O artista plástico violenta a realidade para melhor ou para pior; é um terrorista bem ou malsucedido.
A história das artes não registra os nomes de dois artistas geniais: o primeiro pintor e o primeiro escultor.
O artista não sabe que o mundo existe fora da arte; por isso atreve-se a criar.
A obra de arte é o resultado feliz de uma angústia contínua.
A arte vivifica a humanidade e aniquila o artista.
Há uma hora propícia ao arrependimento: a da morte, quando já não é possível nos arrependermos dele.
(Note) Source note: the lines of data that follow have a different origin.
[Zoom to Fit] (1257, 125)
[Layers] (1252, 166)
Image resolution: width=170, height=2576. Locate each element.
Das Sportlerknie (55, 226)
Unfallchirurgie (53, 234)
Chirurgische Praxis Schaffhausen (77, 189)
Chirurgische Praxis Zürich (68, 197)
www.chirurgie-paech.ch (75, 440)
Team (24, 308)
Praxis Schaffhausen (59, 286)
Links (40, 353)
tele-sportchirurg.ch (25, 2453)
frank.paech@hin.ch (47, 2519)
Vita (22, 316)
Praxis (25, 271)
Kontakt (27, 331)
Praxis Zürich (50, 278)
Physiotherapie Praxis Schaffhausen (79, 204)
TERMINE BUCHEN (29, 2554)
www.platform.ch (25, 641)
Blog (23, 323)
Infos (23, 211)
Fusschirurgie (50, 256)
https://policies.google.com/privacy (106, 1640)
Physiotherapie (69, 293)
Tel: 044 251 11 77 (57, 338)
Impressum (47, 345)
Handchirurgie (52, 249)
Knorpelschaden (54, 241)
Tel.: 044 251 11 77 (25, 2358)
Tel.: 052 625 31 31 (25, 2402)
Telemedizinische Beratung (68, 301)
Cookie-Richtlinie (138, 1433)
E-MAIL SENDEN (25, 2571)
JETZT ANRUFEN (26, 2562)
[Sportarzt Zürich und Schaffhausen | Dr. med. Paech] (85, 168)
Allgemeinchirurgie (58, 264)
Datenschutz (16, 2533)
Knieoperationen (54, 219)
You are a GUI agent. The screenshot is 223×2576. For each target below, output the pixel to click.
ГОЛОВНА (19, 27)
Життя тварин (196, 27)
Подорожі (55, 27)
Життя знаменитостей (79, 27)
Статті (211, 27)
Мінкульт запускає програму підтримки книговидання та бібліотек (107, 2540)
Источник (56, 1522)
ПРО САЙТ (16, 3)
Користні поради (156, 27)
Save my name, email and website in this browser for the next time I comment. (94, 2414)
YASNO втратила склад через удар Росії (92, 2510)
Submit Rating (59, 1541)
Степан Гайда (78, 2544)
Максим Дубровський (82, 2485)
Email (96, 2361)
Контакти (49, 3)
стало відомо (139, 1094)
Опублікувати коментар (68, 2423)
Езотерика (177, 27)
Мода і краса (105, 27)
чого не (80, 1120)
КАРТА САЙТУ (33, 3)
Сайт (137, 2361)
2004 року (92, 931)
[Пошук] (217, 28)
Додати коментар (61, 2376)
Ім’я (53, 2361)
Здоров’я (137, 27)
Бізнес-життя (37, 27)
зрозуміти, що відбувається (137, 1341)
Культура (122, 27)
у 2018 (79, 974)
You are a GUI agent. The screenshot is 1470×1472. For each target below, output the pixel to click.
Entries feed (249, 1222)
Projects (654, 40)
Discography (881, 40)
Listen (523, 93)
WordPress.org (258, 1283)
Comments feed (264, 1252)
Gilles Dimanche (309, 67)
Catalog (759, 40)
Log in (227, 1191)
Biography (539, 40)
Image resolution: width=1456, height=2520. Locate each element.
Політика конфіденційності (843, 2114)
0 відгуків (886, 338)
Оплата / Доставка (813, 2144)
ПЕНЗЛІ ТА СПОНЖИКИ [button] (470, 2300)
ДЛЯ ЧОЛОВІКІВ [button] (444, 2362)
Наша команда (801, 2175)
Até a cor do arrependimento desbota com o tempo.
O arquivo supre a falta de memória, lembrando o que desejávamos esquecer.
Os cavaleiros do Apocalipse, apenas quatro, não dão conta do serviço.
O anônimo tem possibilidades infinitas de ação – se os famosos o permitirem.
É mais fácil conceber um anjo sob aspecto de pessoa que se pareça com ele do que como anjo propriamente dito.
Censuramos no animal os nossos defeitos: brutalidade e ingratidão.
Não se inventou ainda a anedota triste, para ocasiões fúnebres.
A alfabetização é a primeira coluna da estrutura social; o analfabetismo pode ser a segunda.
Não amamos ainda bastante se não chegamos a esquecer até as qualidades do objeto amado.
Cartas de amor: imitação nem sempre feliz da linguagem real do amor.
Não é difícil ser amado por duas pessoas; difícil é amar as duas.
Os temperamentos ávidos de guerrear sofrem com a paz e distraem-se no amor.
O amor dinamita a ponte e manda o amante passar.